Beithíoch- “Conquest”


It’s time to admit that my knowledge of Irish and Celtic history and mythology are both pretty weak. Normally this isn’t something I’d give much thought, but I’ve been reconsidering my need to read up on these topics after finding myself in a slightly obsessive rut with Conquest, the newest release from Irish black metal act Beithíoch. It references the beast in all of us and I’d love a chance to become better acquainted with the thoughts and ideas that led to such a dense and fully realized album. I’m not sure what it is about Conquest that initially won me over, but I find myself lost amid the rush toward battle and the glacially slow passages that feel like standing at a cliff overlooking endless seas. It’s an experience that feels so in line with its region that it has me yearning to know more.

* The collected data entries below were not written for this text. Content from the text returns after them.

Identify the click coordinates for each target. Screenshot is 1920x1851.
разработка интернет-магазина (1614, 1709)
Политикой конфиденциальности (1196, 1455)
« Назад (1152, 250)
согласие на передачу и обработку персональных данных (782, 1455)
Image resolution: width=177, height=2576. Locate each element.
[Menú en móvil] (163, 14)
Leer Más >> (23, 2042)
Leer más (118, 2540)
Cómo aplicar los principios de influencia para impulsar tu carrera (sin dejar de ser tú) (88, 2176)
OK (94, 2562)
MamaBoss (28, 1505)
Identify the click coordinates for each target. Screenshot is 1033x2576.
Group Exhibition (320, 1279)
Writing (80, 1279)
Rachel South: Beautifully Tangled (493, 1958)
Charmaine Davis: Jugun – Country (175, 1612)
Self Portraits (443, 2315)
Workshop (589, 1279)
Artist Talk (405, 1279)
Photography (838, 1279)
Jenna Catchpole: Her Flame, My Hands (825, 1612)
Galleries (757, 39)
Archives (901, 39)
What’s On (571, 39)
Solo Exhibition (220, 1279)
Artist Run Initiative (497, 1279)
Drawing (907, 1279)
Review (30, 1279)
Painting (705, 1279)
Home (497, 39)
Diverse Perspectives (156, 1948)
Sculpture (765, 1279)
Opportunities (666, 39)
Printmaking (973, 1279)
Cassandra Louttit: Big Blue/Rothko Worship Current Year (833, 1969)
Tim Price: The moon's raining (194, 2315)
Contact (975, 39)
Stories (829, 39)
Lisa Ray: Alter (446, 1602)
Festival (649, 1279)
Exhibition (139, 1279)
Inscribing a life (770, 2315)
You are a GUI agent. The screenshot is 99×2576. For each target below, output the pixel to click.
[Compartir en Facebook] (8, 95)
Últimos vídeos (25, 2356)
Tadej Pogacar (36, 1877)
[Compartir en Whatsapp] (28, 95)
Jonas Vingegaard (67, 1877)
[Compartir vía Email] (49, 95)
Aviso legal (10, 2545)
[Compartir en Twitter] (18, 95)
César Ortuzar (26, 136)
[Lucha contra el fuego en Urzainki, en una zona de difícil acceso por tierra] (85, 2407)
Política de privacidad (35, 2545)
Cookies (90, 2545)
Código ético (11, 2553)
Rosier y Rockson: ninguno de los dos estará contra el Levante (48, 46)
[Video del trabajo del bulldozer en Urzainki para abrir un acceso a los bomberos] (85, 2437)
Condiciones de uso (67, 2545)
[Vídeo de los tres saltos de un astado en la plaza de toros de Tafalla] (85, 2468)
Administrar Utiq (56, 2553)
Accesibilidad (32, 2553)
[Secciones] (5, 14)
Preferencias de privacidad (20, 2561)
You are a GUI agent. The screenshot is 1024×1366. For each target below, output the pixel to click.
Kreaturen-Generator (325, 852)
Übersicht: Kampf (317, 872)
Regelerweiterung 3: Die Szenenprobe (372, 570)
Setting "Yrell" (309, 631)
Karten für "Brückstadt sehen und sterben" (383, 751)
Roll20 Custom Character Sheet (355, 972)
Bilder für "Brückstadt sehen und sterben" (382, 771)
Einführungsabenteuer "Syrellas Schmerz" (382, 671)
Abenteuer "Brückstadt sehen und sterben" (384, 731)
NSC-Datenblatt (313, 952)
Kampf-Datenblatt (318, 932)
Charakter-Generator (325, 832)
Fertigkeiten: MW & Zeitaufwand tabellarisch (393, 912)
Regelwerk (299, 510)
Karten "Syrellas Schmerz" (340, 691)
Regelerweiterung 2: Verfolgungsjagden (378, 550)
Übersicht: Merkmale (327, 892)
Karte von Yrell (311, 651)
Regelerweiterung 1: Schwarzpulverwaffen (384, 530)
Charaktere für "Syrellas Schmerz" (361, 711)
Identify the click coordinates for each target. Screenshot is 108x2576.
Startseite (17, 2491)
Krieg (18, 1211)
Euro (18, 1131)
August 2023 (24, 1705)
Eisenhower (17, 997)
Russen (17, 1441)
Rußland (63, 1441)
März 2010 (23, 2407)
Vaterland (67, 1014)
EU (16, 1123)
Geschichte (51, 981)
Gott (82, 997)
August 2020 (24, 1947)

The charm of an album like Conquest is not in its first impression. At a glance, there is little to stand out on an album like this unless one is hunting for minute segments of riff or seeking a timeless headbanging experience. Not that those are poor reasons to be instantly drawn in, but for me they’re not often signs of staying power. Still, I kept finding myself compelled to click play again, not entirely sure why I was revisiting an album that appeared so knuckle-draggingly aggressive. I realize now that Beithíoch hits the perfect balance between so many things that, on their own, would make for a relatively tedious experience, but are so fascinating when mixed together. Conquest often hits in a chugging, melodic place that feels just like the rush towards death or victory. Still, if this were a one-note battle cry of blazing guitars and guttural vocals, it’d still fall short of expectations. Instead, Conquest finds itself filling every space imaginable in its ten tracks, from melodic gallops to churning walls of guitar to textured atmosphere of the album’s interludes, and all are executed in ways that feel so very in tune with the other approaches presented here. Beithíoch are certainly not amateur musicians, but as this is my first exposure, it seems they’ve spent the past seven years as a band cultivating a style that shifts wildly without losing sense of its crisp and direct vision.

If Celtic might and misery sound like your thing, I strongly urge you to grab a copy of this CD directly from the band. The glacial highs and the mournful lows may not sink in on the first listen, but this is a sleeper of an album that many sites have overlooked.